I'll give you a concrete example from my recent history. On my very first sales call for Otherbranch, which did not go well, I asked the person I was talking to (who happened to have been a salesperson) for advice afterward.

His advice? Lie more.

Of course, he didn't say it in those words. He said something like "listen to your prospect's concerns and needs, and then talk about how you're a really focused solution to them". So if your prospect says they're concerned with candidate quality, you talk about how candidate quality is the focus of your process, the thing you're really specialized at. Or if your user says they're concerned with time investment, you talk about how that's the thing you're really specialized at. And so on.

In the one sense, this is totally expected behavior. Everyone already assumes a person on a sales call is already doing this. I would imagine that, to most people, this isn't really even a moral blip of significant size. And yet the advice fundamentally is "you should lie more", even if it's lying in this localized, normalized way.

Now, I don't do that. But I don't know how much that costs me. It almost certainly does cost me something, at least in the short term. That's a cost I am, provisionally, choosing to pay. But suppose that I knew for certain the decision was "if you don't do this, your business won't exist, and someone who does lie - a lot more than you do - will take your place". Would I be justified in bending to the fact that this is just the reality of doing business? I'm not sure I would make that argument, but it's not like a reasonable person couldn't make it. Is it better to be uncompromisingly moral and fail to be effective, or to win by being as bad as everyone else? It's not a trivial question.

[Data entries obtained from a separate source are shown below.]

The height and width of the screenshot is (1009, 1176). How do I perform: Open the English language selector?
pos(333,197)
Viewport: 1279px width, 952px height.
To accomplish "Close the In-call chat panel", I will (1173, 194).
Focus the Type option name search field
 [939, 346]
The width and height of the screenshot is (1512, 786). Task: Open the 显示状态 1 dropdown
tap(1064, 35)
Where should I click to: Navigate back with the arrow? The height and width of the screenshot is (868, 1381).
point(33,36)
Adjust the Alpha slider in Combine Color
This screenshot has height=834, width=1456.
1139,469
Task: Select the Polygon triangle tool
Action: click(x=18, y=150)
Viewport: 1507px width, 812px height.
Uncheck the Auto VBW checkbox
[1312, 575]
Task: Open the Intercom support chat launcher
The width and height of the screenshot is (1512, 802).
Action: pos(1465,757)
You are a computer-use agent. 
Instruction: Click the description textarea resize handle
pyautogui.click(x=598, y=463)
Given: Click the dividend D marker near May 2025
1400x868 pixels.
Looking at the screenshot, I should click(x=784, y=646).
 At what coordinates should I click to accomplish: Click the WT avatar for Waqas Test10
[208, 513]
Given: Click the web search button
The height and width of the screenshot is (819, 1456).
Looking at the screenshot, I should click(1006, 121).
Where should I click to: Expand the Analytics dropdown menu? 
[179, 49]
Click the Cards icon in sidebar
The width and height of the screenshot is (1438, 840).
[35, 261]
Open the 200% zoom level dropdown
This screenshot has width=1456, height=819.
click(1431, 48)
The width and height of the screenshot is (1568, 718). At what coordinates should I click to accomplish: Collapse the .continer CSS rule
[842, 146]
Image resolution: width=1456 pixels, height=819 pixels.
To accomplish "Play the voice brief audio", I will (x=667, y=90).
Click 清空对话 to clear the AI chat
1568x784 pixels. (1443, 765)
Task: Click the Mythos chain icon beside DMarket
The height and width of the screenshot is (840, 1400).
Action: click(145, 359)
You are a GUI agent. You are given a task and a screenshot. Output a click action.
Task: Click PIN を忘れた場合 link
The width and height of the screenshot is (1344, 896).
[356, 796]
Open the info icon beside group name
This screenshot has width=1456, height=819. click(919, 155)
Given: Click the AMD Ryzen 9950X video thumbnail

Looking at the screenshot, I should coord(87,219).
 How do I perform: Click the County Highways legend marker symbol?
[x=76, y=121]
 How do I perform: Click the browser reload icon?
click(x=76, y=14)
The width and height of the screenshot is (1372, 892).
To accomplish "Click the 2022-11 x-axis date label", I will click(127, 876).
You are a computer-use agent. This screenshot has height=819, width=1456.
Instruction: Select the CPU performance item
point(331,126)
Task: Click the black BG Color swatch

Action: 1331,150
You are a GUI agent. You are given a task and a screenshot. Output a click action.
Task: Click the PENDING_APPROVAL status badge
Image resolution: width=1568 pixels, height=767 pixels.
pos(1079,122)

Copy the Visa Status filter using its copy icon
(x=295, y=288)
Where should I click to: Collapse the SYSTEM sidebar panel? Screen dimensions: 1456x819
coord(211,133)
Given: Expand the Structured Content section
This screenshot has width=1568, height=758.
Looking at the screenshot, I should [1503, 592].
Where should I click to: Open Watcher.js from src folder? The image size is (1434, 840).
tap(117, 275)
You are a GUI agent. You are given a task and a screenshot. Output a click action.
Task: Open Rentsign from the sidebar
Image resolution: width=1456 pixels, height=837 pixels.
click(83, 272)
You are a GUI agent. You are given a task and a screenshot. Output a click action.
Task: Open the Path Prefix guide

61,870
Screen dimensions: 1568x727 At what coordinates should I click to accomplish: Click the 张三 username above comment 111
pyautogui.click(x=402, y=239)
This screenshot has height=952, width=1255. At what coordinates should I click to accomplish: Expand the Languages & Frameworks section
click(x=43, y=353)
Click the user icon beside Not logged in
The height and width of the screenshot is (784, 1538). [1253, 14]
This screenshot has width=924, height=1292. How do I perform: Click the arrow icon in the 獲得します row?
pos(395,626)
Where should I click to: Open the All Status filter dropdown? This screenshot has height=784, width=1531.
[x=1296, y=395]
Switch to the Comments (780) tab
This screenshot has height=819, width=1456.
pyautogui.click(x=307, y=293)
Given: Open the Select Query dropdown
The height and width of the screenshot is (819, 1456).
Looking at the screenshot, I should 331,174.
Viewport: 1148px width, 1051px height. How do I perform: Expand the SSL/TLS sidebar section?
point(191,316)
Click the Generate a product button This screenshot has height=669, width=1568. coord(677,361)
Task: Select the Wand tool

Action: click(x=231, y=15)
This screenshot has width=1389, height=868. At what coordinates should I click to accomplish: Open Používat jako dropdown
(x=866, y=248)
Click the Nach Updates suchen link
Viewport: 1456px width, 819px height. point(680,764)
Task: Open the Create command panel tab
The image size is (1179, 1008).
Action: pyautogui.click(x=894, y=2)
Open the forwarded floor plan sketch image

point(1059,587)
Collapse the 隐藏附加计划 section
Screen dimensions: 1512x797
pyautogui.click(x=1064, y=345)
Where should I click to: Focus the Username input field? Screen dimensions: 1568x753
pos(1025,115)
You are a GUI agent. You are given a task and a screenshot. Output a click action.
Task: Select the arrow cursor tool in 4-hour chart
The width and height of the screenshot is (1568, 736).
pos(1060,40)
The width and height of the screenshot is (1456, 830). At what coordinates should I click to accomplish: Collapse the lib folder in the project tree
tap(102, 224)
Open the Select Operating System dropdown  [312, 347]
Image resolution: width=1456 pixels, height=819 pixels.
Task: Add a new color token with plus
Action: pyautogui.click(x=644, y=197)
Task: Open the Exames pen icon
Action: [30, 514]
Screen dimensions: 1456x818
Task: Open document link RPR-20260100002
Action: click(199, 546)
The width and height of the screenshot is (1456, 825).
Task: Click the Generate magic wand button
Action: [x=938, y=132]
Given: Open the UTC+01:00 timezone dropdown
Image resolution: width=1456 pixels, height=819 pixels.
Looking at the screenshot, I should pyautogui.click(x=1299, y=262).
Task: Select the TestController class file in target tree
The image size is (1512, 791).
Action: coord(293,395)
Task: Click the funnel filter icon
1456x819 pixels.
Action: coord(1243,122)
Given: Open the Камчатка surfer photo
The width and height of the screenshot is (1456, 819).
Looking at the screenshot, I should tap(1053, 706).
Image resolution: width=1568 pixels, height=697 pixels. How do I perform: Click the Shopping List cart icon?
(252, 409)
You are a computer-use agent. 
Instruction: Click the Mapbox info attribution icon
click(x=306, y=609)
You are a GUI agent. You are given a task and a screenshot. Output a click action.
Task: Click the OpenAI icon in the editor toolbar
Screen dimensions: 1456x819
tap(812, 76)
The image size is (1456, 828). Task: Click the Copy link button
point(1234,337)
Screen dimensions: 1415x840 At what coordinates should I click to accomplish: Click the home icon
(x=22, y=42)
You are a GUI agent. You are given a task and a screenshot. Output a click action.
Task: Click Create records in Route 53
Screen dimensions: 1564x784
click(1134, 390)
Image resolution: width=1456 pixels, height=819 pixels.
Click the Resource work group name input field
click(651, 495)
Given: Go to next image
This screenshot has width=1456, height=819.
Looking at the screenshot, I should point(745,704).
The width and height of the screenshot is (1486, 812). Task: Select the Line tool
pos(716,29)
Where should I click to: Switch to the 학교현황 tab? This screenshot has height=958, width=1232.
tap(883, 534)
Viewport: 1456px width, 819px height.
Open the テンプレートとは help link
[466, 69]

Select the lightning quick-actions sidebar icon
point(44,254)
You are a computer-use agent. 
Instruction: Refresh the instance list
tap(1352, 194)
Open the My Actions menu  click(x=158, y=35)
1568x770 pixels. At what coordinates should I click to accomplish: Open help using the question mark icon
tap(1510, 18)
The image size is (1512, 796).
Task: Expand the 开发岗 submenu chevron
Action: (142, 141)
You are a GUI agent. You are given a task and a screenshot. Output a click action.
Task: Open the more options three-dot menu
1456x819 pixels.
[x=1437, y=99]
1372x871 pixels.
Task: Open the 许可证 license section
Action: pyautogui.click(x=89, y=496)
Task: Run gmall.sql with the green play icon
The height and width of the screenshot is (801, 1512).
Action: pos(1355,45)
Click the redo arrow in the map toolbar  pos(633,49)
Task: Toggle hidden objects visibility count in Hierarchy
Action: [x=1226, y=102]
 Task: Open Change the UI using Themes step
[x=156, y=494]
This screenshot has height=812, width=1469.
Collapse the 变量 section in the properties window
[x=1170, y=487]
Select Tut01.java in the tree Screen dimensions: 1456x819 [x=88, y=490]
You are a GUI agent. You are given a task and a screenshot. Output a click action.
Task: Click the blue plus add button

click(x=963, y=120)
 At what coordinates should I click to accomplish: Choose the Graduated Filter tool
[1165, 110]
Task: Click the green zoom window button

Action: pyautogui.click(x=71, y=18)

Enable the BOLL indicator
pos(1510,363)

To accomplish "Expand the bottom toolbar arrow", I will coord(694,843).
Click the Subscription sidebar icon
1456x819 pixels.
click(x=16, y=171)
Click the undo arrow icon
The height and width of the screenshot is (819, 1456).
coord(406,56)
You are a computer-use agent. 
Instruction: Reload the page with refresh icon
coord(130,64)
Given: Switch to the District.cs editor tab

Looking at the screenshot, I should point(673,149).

One of the first things I wrote, when I started planning Otherbranch, was:

> Do not spin, do not mischaracterize, do not omit, do not grey-pattern.

That gets tested every single day. Every single day. It's tested on every call, every conversation, every sales pitch, every email, in ways large and small. I've been amazed at just how often I catch myself wanting to spin just a little teeny bit, because it's obviously the best approach to take in terms of getting Otherbranch off the ground. And if I think I'm a more ethical businessperson than most (and I do), isn't that better than the alternative? Those are the thoughts in my head.

And the thing is, I might be wrong about this. This might be fatal to running a company. It might just not be possible to win by those rules. I might have doomed my entire company and every bit of work I and others are putting into it when I wrote those words on like hour 60. And if I did, and the next person who comes along sees my failure and recognizes that fact from my next company postmortem, would you be able to blame them if they lied just a little?

I struggle with this kind of question a lot. Because I share your moral convictions and your belief that, ultimately, we need to call a spade a spade and call out when people are harmed or their autonomy disregarded. But I also want my moral convictions to have teeth, and that means not completely sabotaging my ability to get anything done. I don't think this is a particularly new moral conflict. I cannot possibly be the first person to try to navigate these waters, which should scare me even more, because it looks like the sharks ate the last guy. But I don't get a choice about navigating them if I want to get anything done.

Does any of this make any sense? This is already way longer than I'd intended to write and is definitely not my best work, but I'm trying to articulate something complex and personal because it's the only response I have to what you're saying. I think we agree on the moral principles, but I think I'm arguing for a nuance in their application that you aren't.



"... because no one ever comes up to you in business and says "hello, do you want to sell your soul today?". That's not what moral compromise looks like."

Actually. it looks exactly like that. It can also be more subtly, but is usually more up front.